** Opening EXTRACTED MATERIAL block **

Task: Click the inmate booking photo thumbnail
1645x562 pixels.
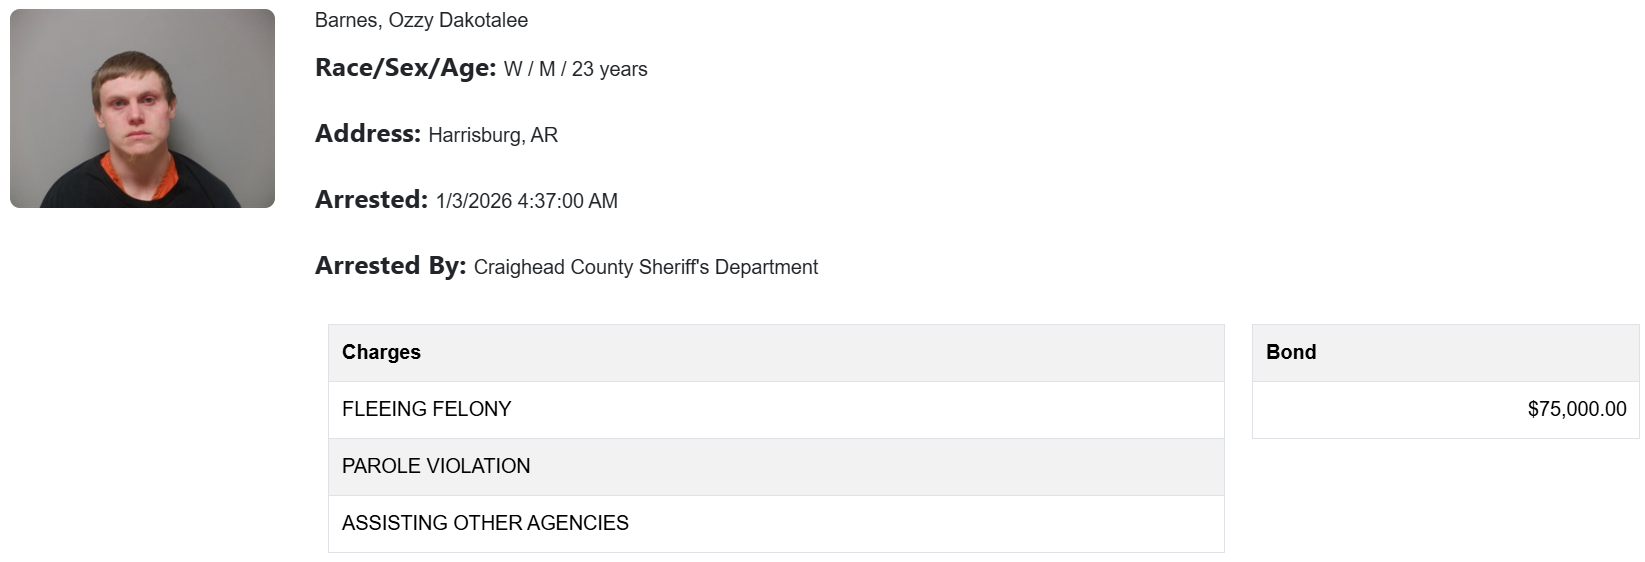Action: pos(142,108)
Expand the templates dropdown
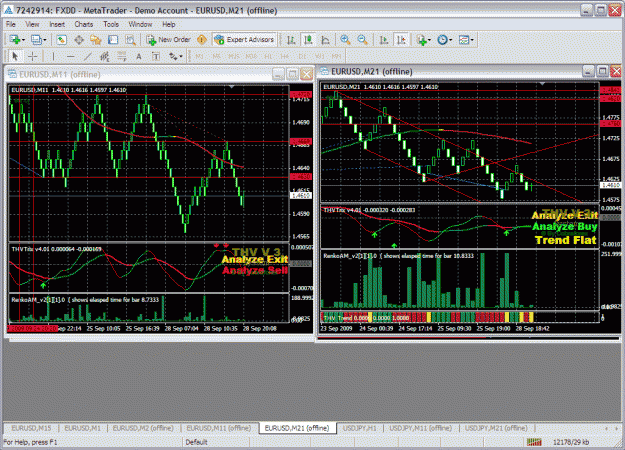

** Closing EXTRACTED MATERIAL block **
** Opening EXTRACTED MATERIAL block **

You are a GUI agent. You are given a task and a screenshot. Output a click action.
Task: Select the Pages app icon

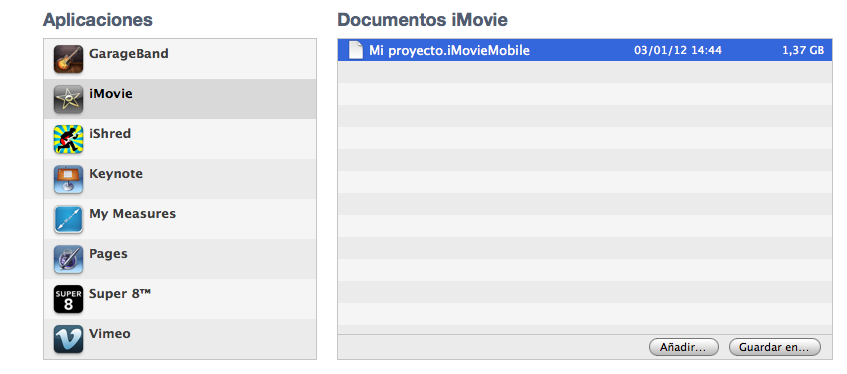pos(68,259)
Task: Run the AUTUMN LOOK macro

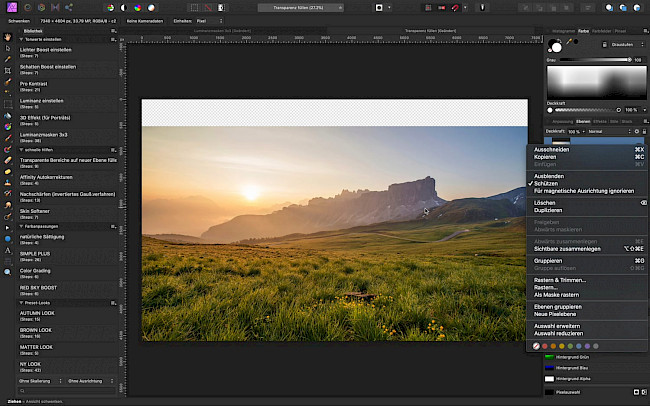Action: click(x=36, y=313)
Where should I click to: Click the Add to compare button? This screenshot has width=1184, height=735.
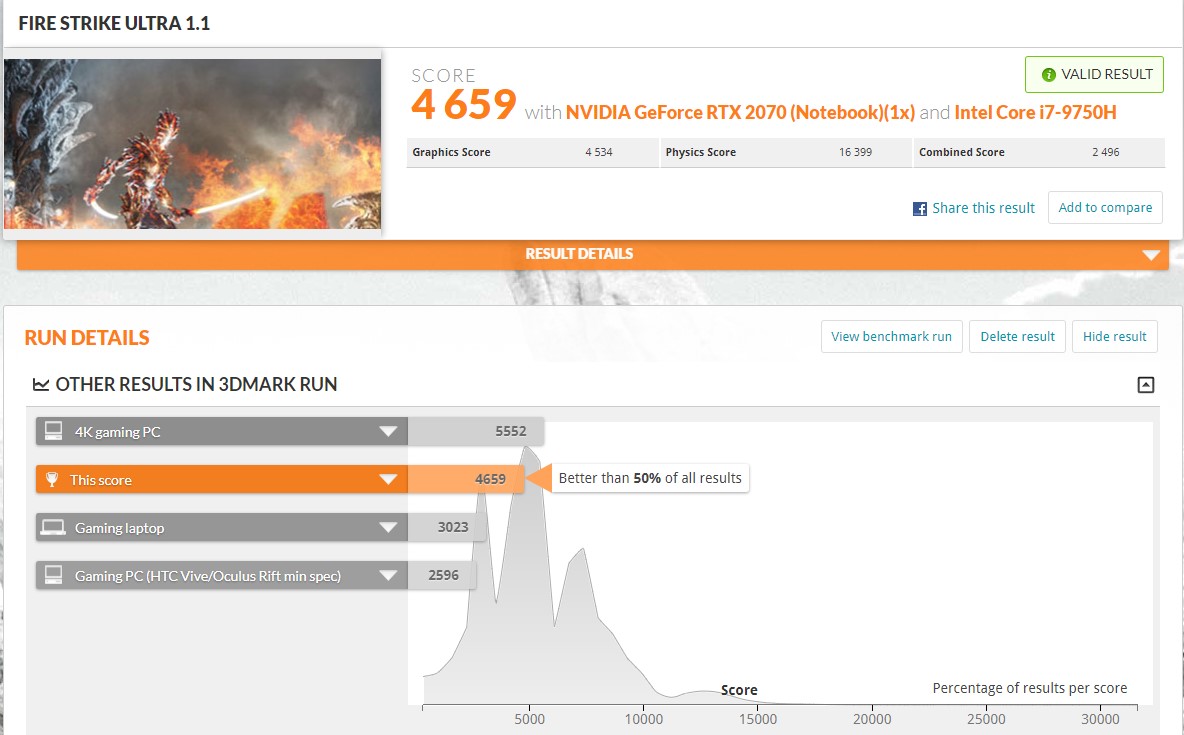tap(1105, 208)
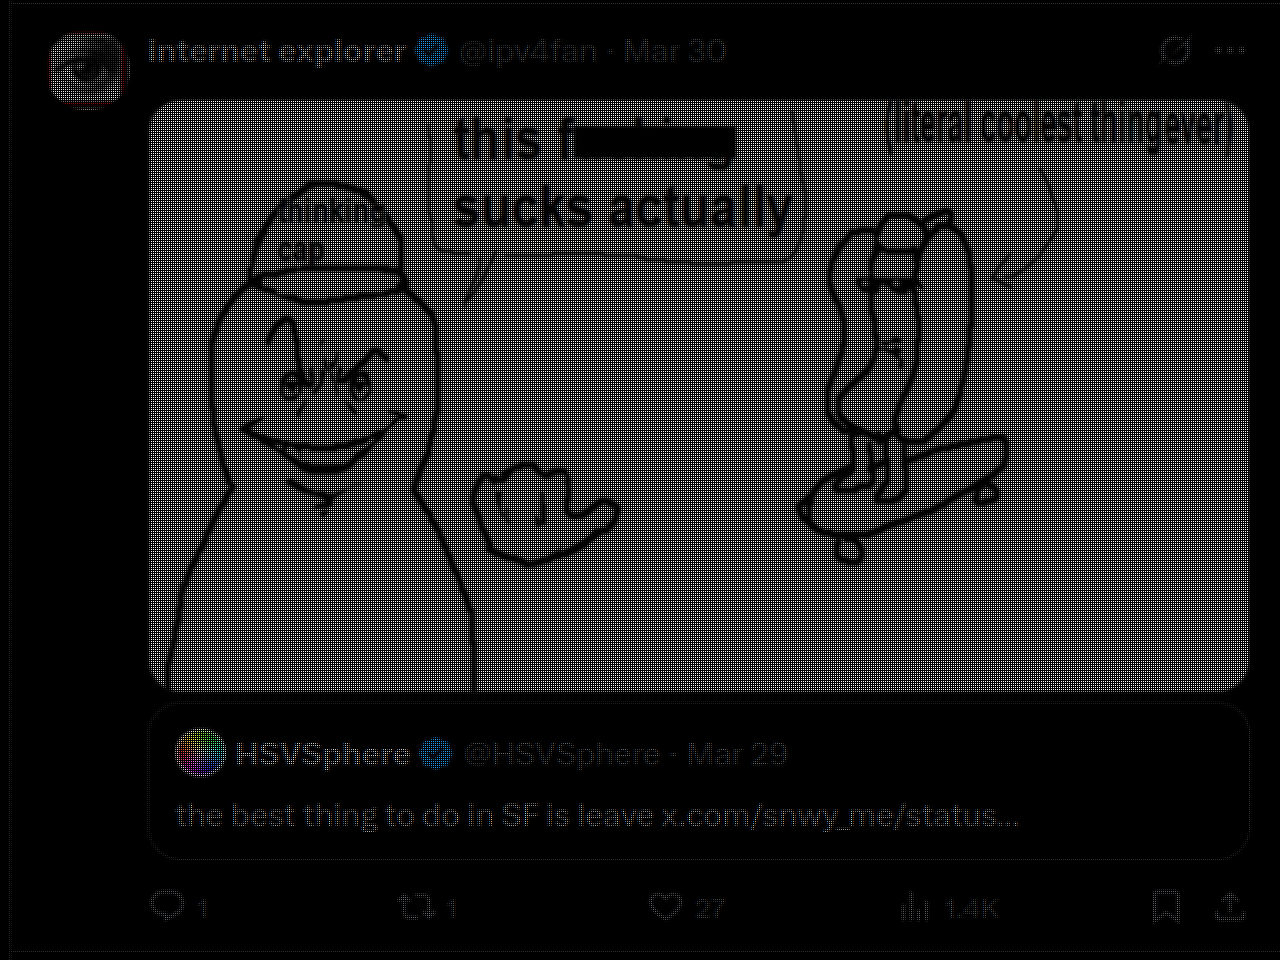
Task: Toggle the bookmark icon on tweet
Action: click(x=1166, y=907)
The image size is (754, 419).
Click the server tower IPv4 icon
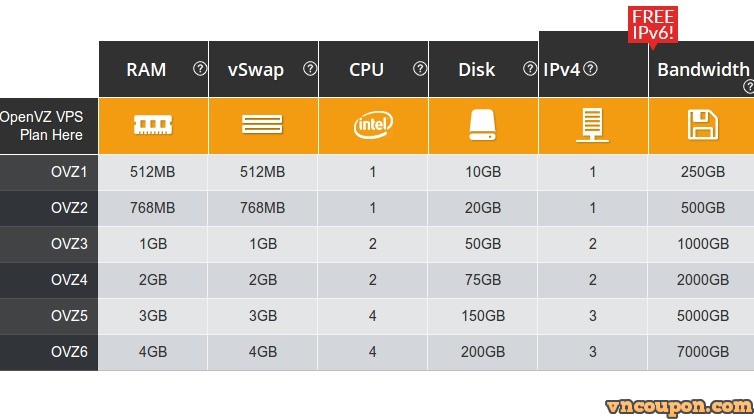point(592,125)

** Closing EXTRACTED MATERIAL block **

> [EXERCISE DIRECTIONS]
Every line above in the stretch from the one with "Task: Click the" through the one with "Expand the templates dropdown" is to be transcribed exactly, ends included. No picture is copied.

> [RESULT]
Task: Click the inmate booking photo thumbnail
1645x562 pixels.
Action: pos(142,108)
Expand the templates dropdown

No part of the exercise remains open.